The 1-in-5 figure for young people is significant because it suggests that adoption is no longer marginal, but has become a widespread practice among the generation that grew up with smartphones and voice assistants. This demographic shows greater comfort interacting with AI systems and less reluctance to share personal information with digital interfaces than with human professionals.
From the perspective of agentic AI —systems capable of acting autonomously, maintaining context over time and taking initiative without explicit instruction at every step—, mental health is one of the most complex and highest-risk domains. An AI agent that remembers a user's emotional history, detects patterns of deterioration and proposes preventive interventions has enormous therapeutic potential, but it also raises questions with no definitive regulatory answer: who is responsible if the agent fails to detect suicidal ideation? How is the reasoning of a system that operates continuously and autonomously audited?

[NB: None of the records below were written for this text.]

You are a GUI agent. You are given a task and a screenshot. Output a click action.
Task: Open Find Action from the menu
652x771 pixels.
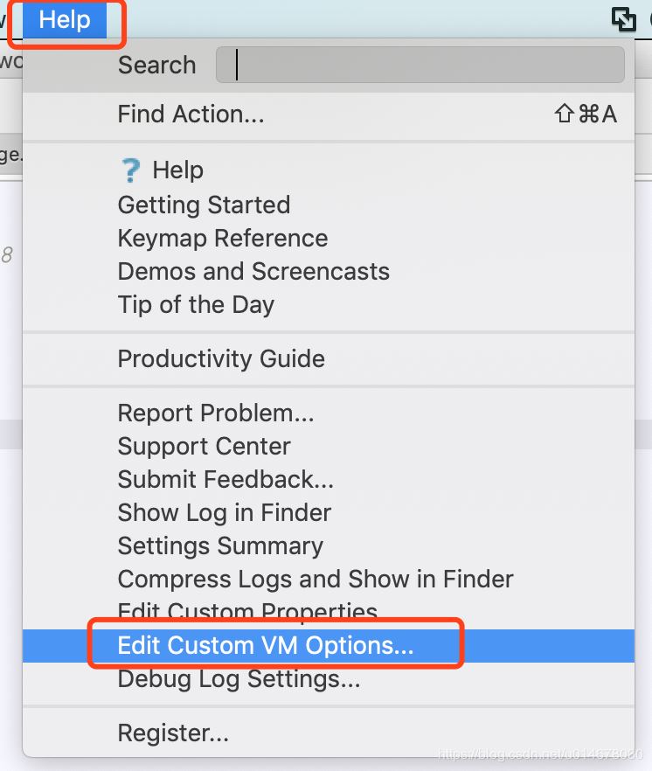tap(191, 114)
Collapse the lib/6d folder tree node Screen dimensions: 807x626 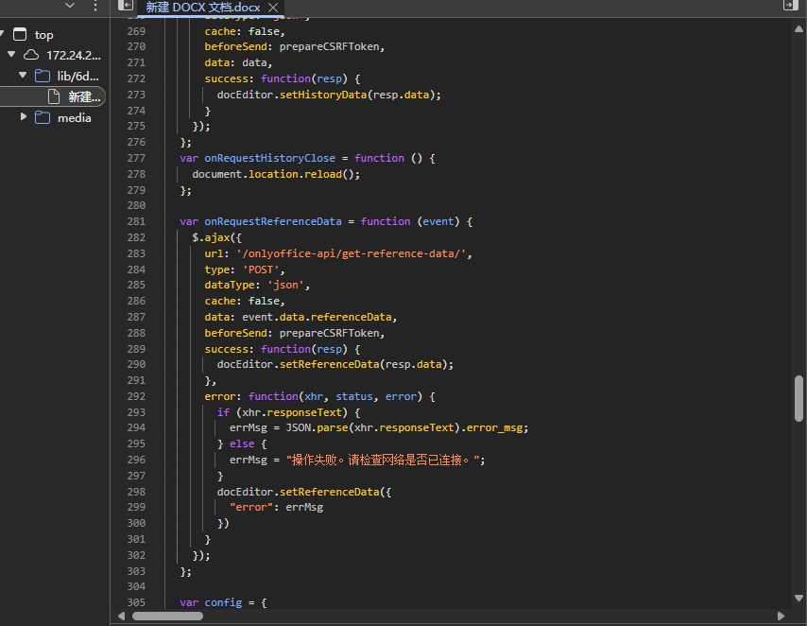pos(24,76)
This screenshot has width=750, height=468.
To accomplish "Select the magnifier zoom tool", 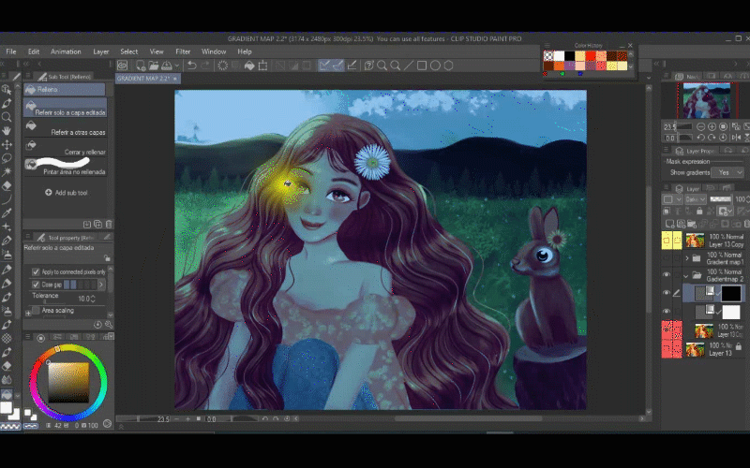I will point(7,117).
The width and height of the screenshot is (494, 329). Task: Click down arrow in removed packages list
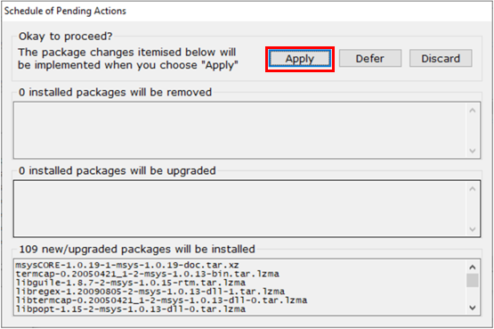(x=473, y=151)
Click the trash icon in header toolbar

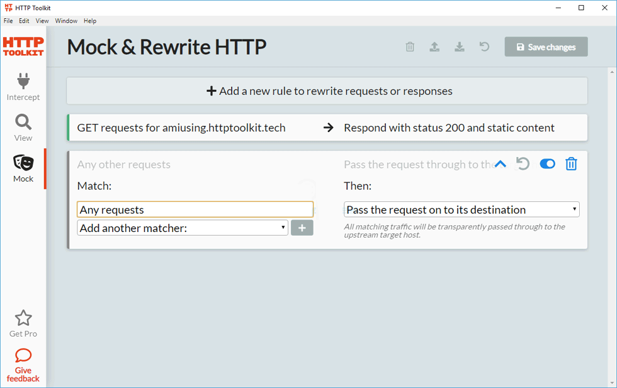click(x=410, y=47)
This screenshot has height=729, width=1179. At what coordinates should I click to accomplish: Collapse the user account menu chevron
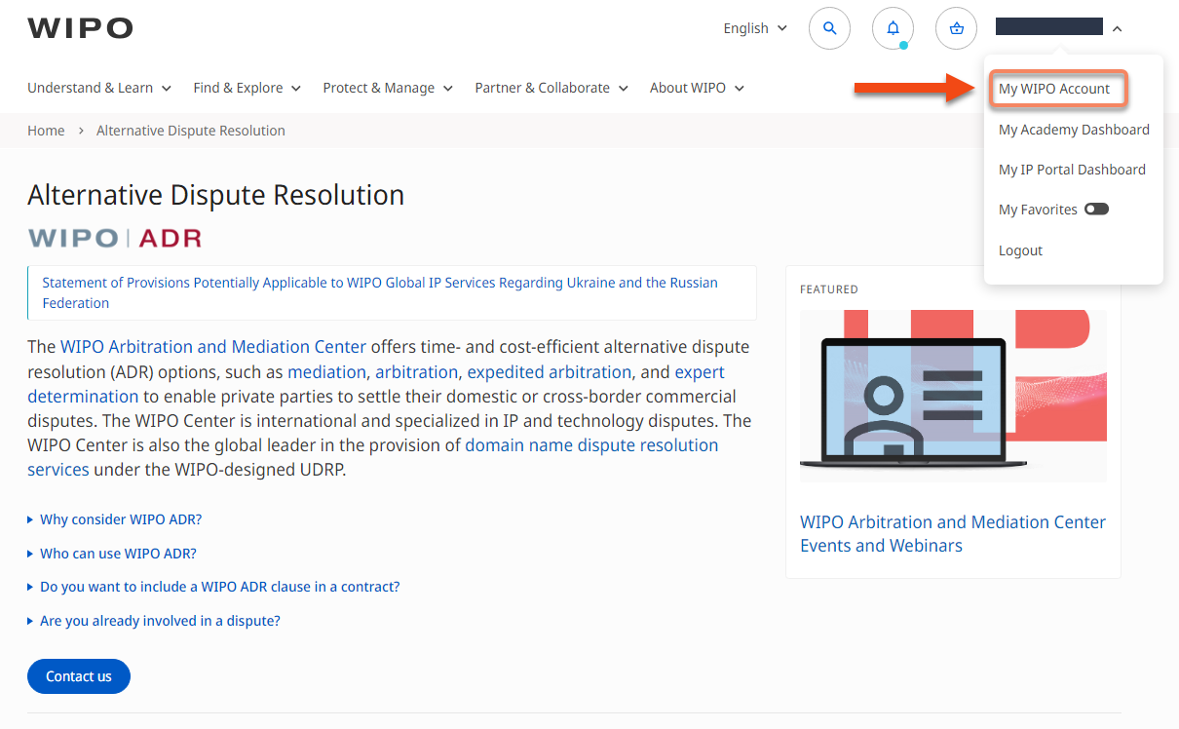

In general, European regulation (the EU AI Act) classifies AI systems for mental health in the high-risk category when used for diagnosis or treatment, which entails obligations of transparency, human oversight and conformity assessment. In the United States, the FDA has begun to publish guidance on medical device software that includes AI features, although the framework is still evolving.
The fact that a platform like Modern Health —which combines humans and AI— occupies media space to comment on these figures also points to a commercial opportunity: positioning itself as the 'responsible' model versus the unsupervised use of general-purpose chatbots. The distinction between an AI chatbot integrated into a clinical ecosystem with professional oversight and the use of ChatGPT or similar tools to talk about anxiety is relevant both clinically and from a regulatory standpoint, although for the young user that boundary may be invisible.
In short, the FOX 5 DC segment provides a concrete figure —1 in 5 young people— that reflects a massive and rapid adoption of AI as an informal mental health resource. The coverage is sparse on additional detail, but the number alone foreshadows growing debates over clinical oversight, legal liability and the ethical design of AI systems in one of the most delicate areas of human health.